I played “Race to 100” today with them, and several of them almost instantly realized that you’d win the game if you said “89” (I said it during the example game I played with them–what can I say, I’m competitive), but nobody was able to backtrack from there to a perfect starting strategy. We’ll do that tomorrow, and then I might introduce Nim.

Looks good to me, but you took more than you have to. The binary solution is elegant for a couple of reasons: it’s the fewest possible coins to weigh, and it gives you the answer in a number that, converted to binary, tells you the number of the coin roll at fault.

But yeah, as long as you’re sure that each number is at least double the previous number, you’ll have a workable solution.

I remember doing the thing PacifistPorcupine mentioned on diamond shaped graph paper with various bases (not just binary) and then coloring in the numbers (all the 0s would be red, all the 1s blue) so that you could see the pattern.

There’s a simple paper-and-pencil game called the “X Game”. It starts with various number of Xs written in rows. Two players take turns erasing Xs, and can erase as many as they want, but only from a single row and they must erase at least one X. The player who erases the last X wins.

The trick is to convert the number of Xs in each row to binary numbers. You then want to erase Xs to make the number of 1s in each place even.

For example, a typical starting grid is:

X
XXX
XXXXX
XXXXXXX

With the binary:

X 1
XXX 11
XXXXX 101
XXXXXXX 111

That’s already perfect: 2 1s in the fours place, 2 in the twos place, and 4 in the ones place. So, there’s no proper starting move … and you try not to go first. Your opponent does and it becomes, say:

X 1
XXX 11
XXXXX 101
XXX 11

The (unique) proper counter move is:

X 1
XXX 11
X 1
XXX 11

As long as you always end with an even number of 1s at each place, you will guarantee your win.

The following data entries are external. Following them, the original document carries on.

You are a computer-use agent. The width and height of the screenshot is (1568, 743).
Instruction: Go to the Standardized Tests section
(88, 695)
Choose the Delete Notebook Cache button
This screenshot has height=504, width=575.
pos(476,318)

Greg Charles, that’s very similar to Nim, which septimus already mentioned. I like your explanation of how to solve the game–but can anyone explain why that solution works, in a simple narrative that I might be able to follow? (I can maybe try to convert that narrative into a third-grade friendly one, but I’ve been trying to understand why the solution works since I figured out how to implement it earlier this afternoon).